>>>>

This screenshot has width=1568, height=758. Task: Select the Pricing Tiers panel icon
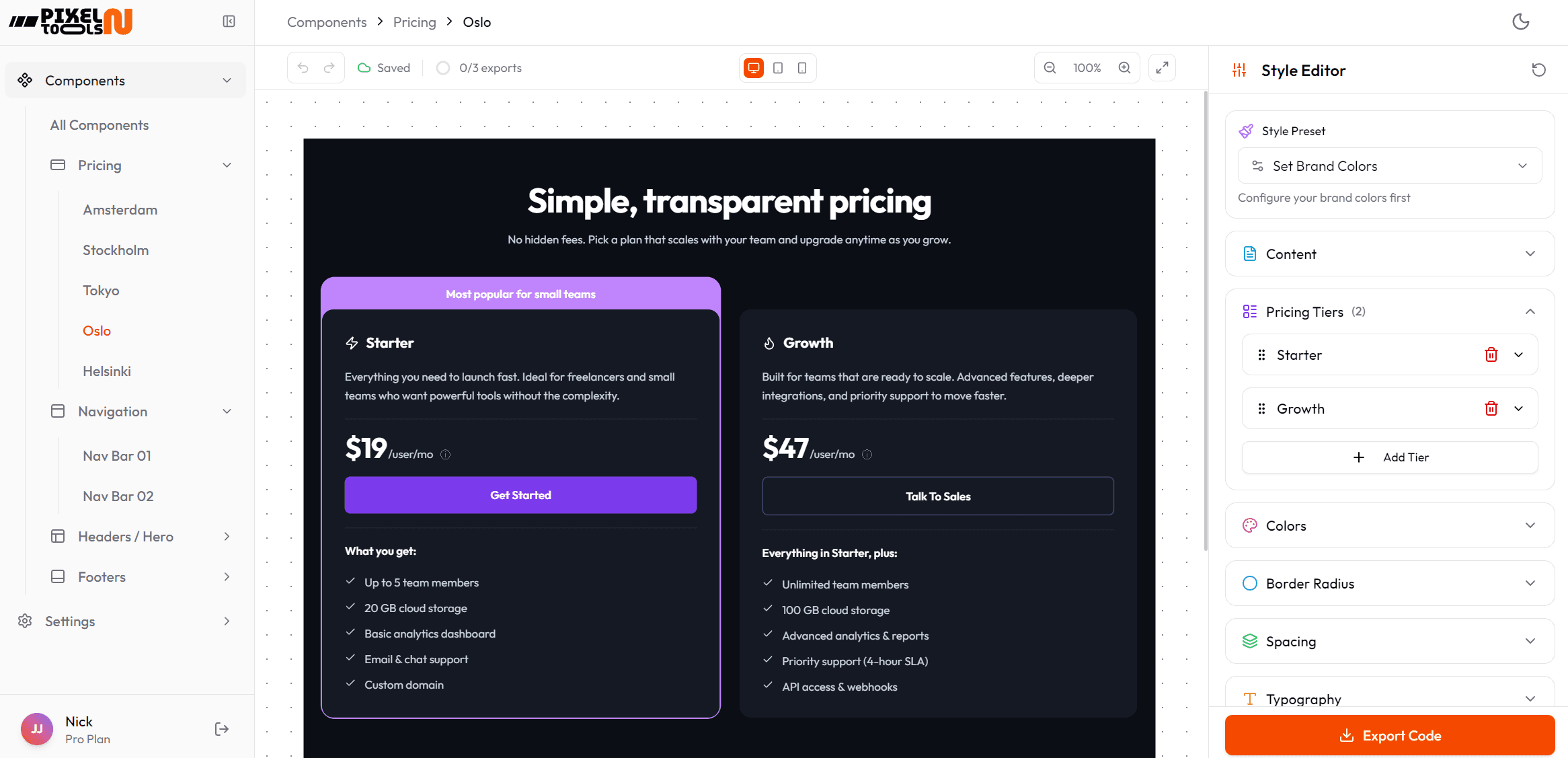tap(1250, 311)
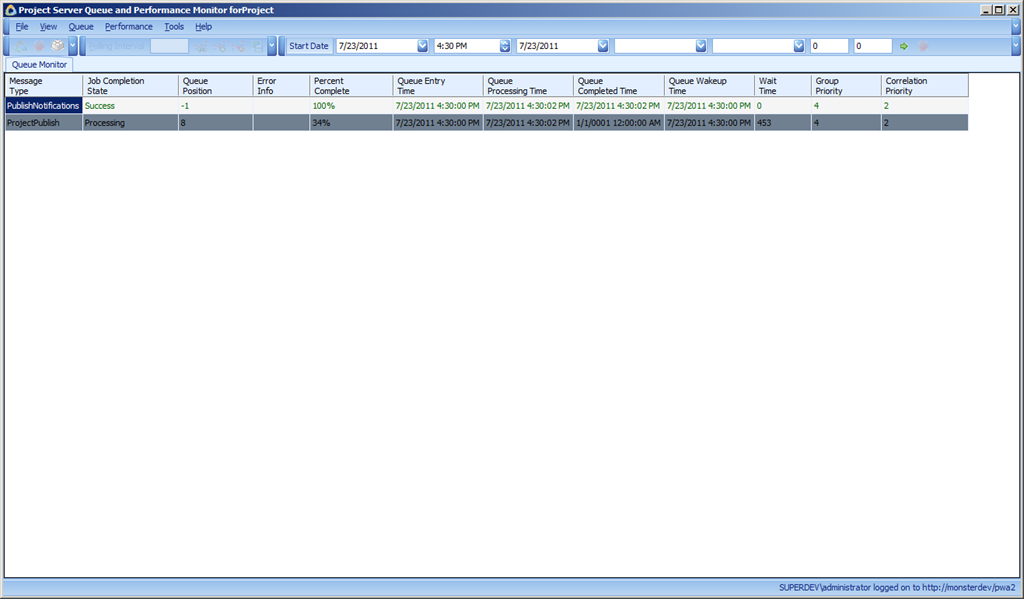Select the ProjectPublish processing row

coord(487,123)
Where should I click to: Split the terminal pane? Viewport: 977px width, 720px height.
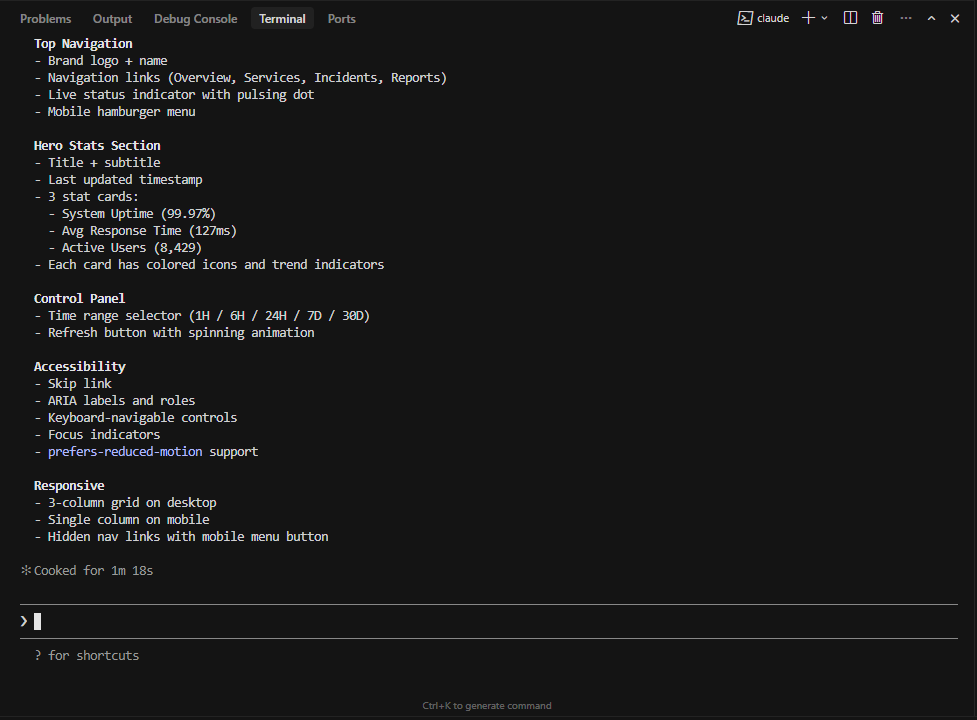pyautogui.click(x=850, y=18)
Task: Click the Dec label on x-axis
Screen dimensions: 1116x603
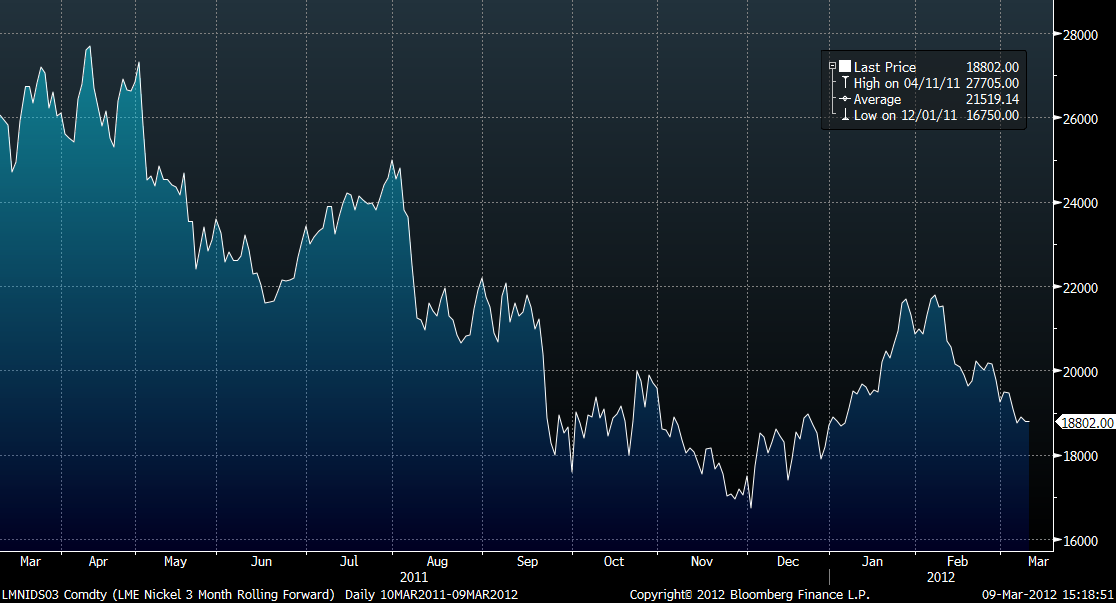Action: [788, 561]
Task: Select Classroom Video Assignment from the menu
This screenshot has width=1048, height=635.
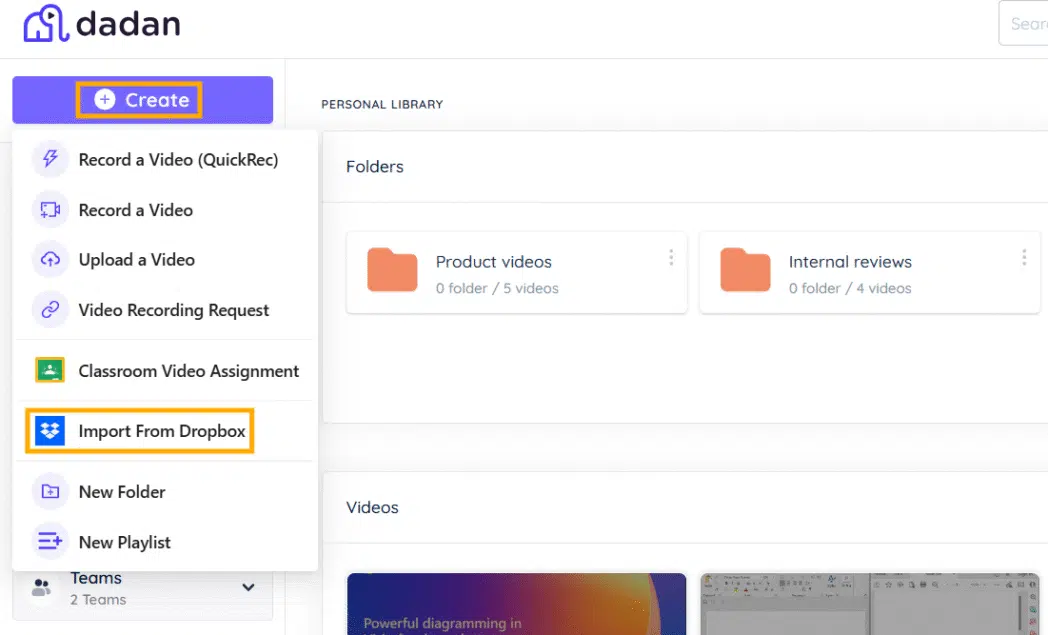Action: point(188,371)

<<<<

> [Short problem]
Can you repeat the material above word for word, leaving out the pictures?

> [Finished exercise]
This screenshot has width=1568, height=758. Task: Select the Pricing Tiers panel icon
tap(1250, 311)
Select the ProjectPublish processing row

coord(487,123)
Where should I click to: Split the terminal pane? Viewport: 977px width, 720px height.
pyautogui.click(x=850, y=18)
Task: Click the Dec label on x-axis
Screen dimensions: 1116x603
Action: [788, 561]
Task: Select Classroom Video Assignment from the menu
This screenshot has width=1048, height=635.
Action: point(188,371)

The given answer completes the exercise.